The fundamental property of the "bow" item object isn't the filename bow.png, but the fact that it's a "bow". The filename is just a derived proerty.
Assuming I understand you correctly, the short version of your question is: how do I split a string containing a file path so I have removed the path and the extension, leaving just the "title"?
You need the find_last_of method. This gets rid of the path:
std::size_type lastSlash = filePath.find_last_of('\\');
if (lastSlash == std::string::npos)
fileName = filePath;
else
fileName = filePath.substr(lastSlash + 1);
Note that you might want to define a constant as \\ in case you need to change it for other platforms.
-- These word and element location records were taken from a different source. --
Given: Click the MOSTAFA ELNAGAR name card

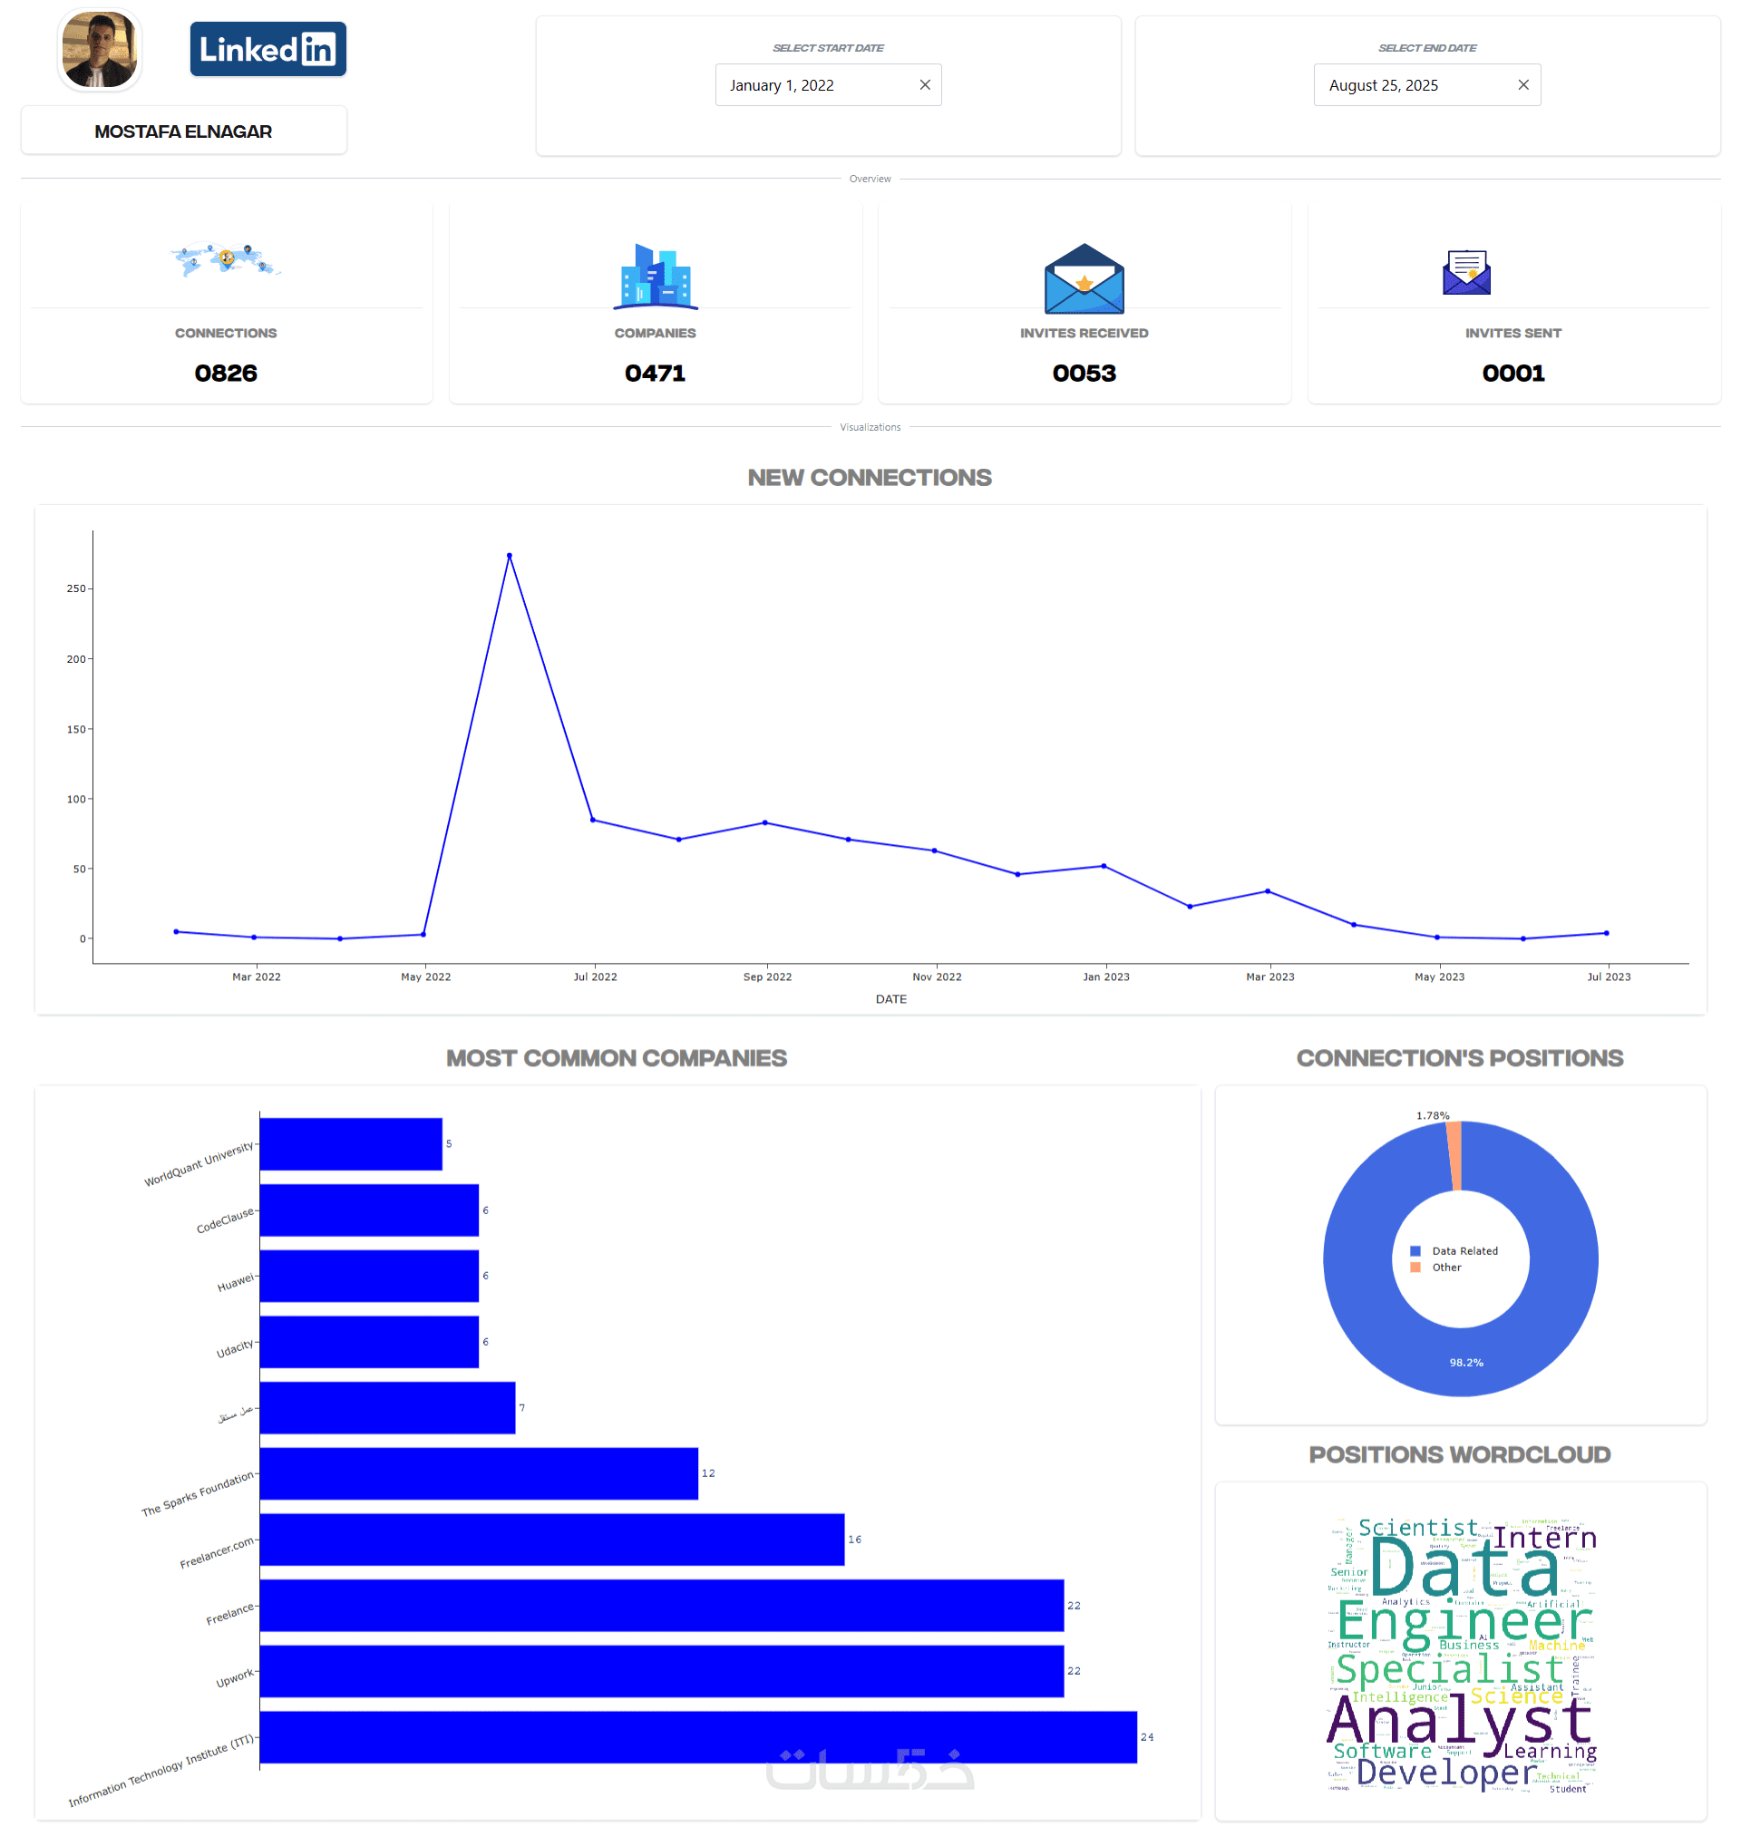Looking at the screenshot, I should pos(183,131).
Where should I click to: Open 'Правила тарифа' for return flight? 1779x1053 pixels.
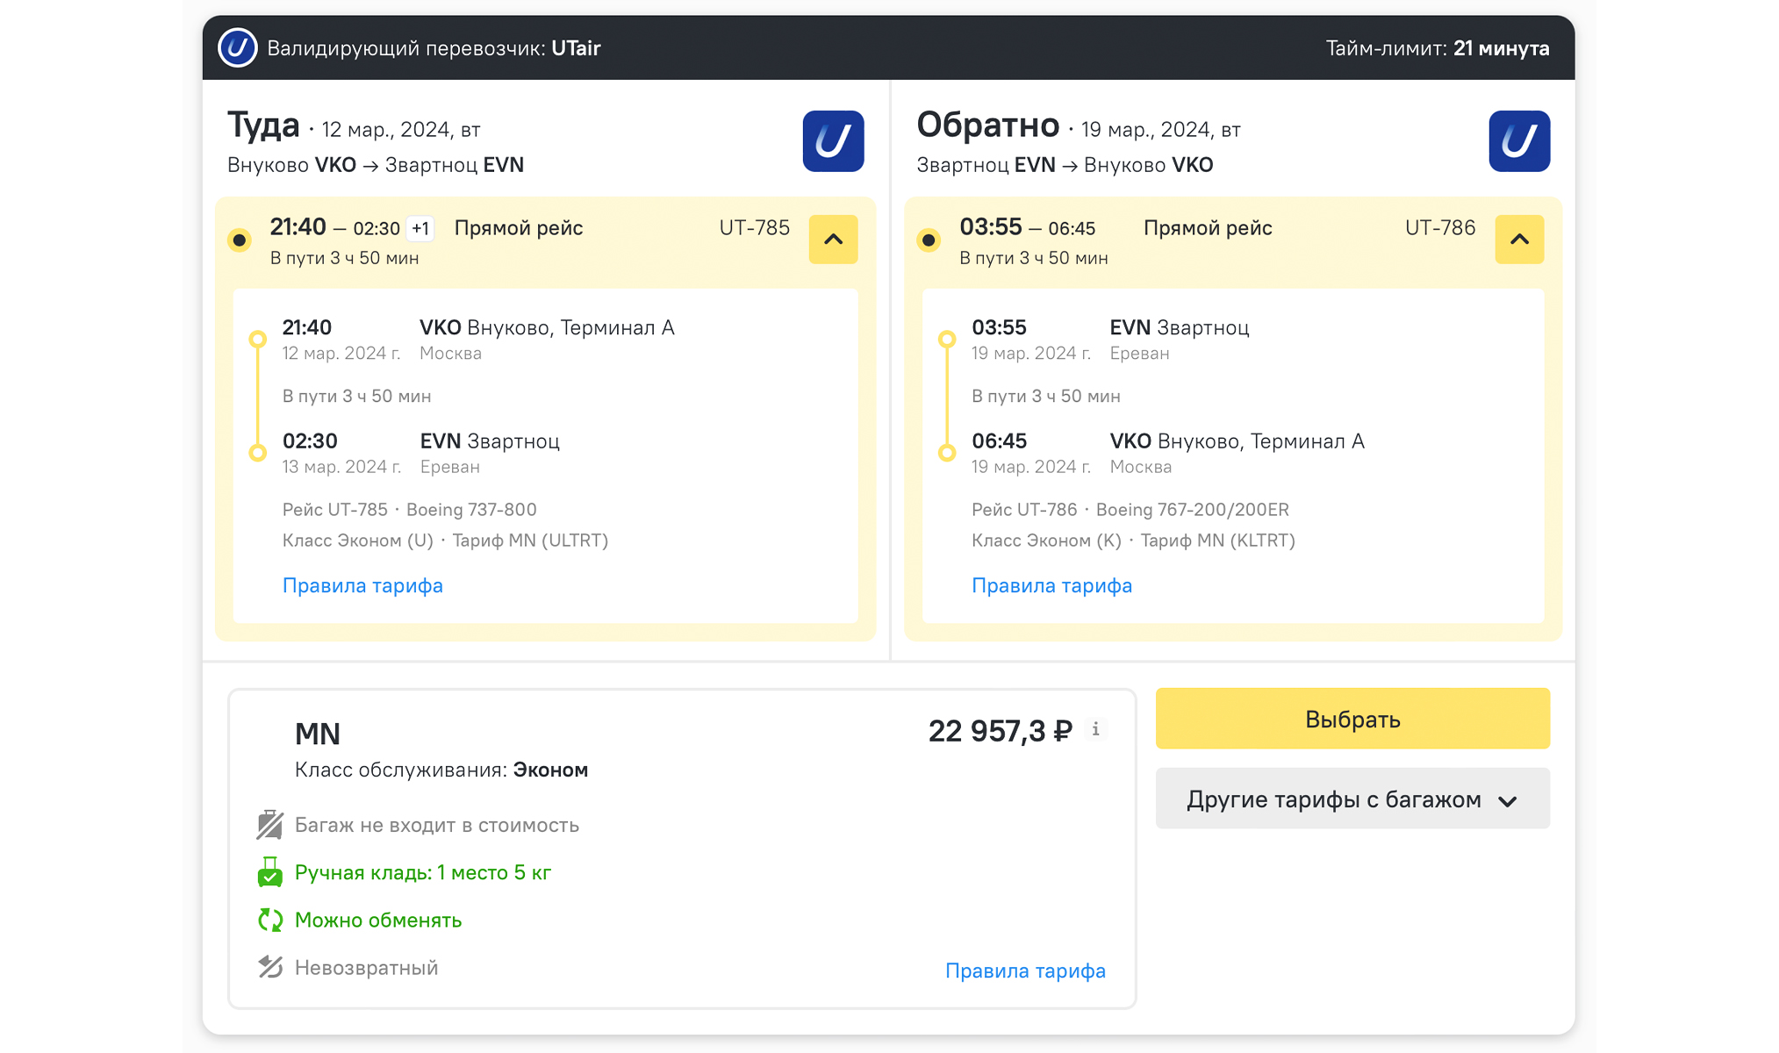coord(1051,585)
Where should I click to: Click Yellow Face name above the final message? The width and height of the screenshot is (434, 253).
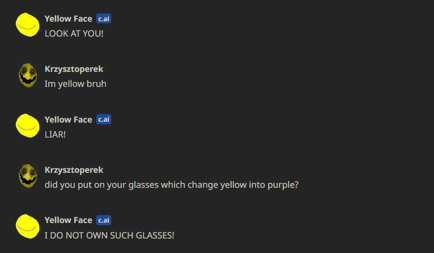[x=68, y=220]
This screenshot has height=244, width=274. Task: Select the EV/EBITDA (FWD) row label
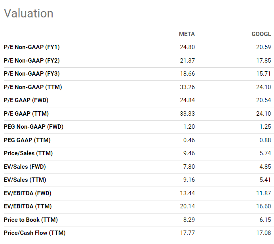coord(28,193)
Not all OS file systems use \\ to separate path segments.
Also note that you also need to use find_last_of for the extension dot as well, because filenames in general can contain dots, throughout their paths. Only the very last one indicates the start of the extension:
std::size_type lastDot = fileName.find_last_of('.');
if (lastDot == std::string::npos)
{
title = fileName;
}
else
{
title = fileName.substr(0, lastDot);
extension = fileName.substr(lastDot + 1);
}
See http://msdn.microsoft.com/en-us/library/3y5atza0(VS.80).aspx
using boost filesystem:
#include "boost/filesystem.hpp"
namespace fs = boost::filesystem;
void some_function(void)
{
string imageLocation = "..\\DATA\\Images\\";
string bowImage = imageLocation + "bow.png";
fs::path image_path( bowImage );
hud.addLine("You picked up a " + image_path.filename() + "!"); //prints: You picked up a bow!
So combining Paul's and my thoughts, try something like this (broken down for readability):
string extn = item_name.substr(item_name.find_last_of(".png"));
string path = item_name.substr(0, item_name.find("..\\DATA\\Images\\"));
name_ = item_name.substr( path.size(), item_name.size() - extn.size() );
You could simplify it a bit if you know that item name always starts with "..DATA" etc (you could store it in a constant and not need to search for it in the string)
Edit: Changed extension finding part to use find_last_of, as suggested by EarWicker, (this avoids the case where your path includes '.png' somewhere before the extension)
item_name.find("..\DATA\Images\") will return the index at which the substring "..\DATA\Images\" starts but it seems like you'd want the index where it ends, so you should add the length of "..\DATA\Images\" to the index returned by find.
Also, as hamishmcn pointed out, the second argument to substr should be the number of chars to return, which would be the index where ".png" starts minus the index where "..\DATA\Images\" ends, I think.
One thing that looks wrong is that the second parameter to substr should be the number of chars to copy, not the position.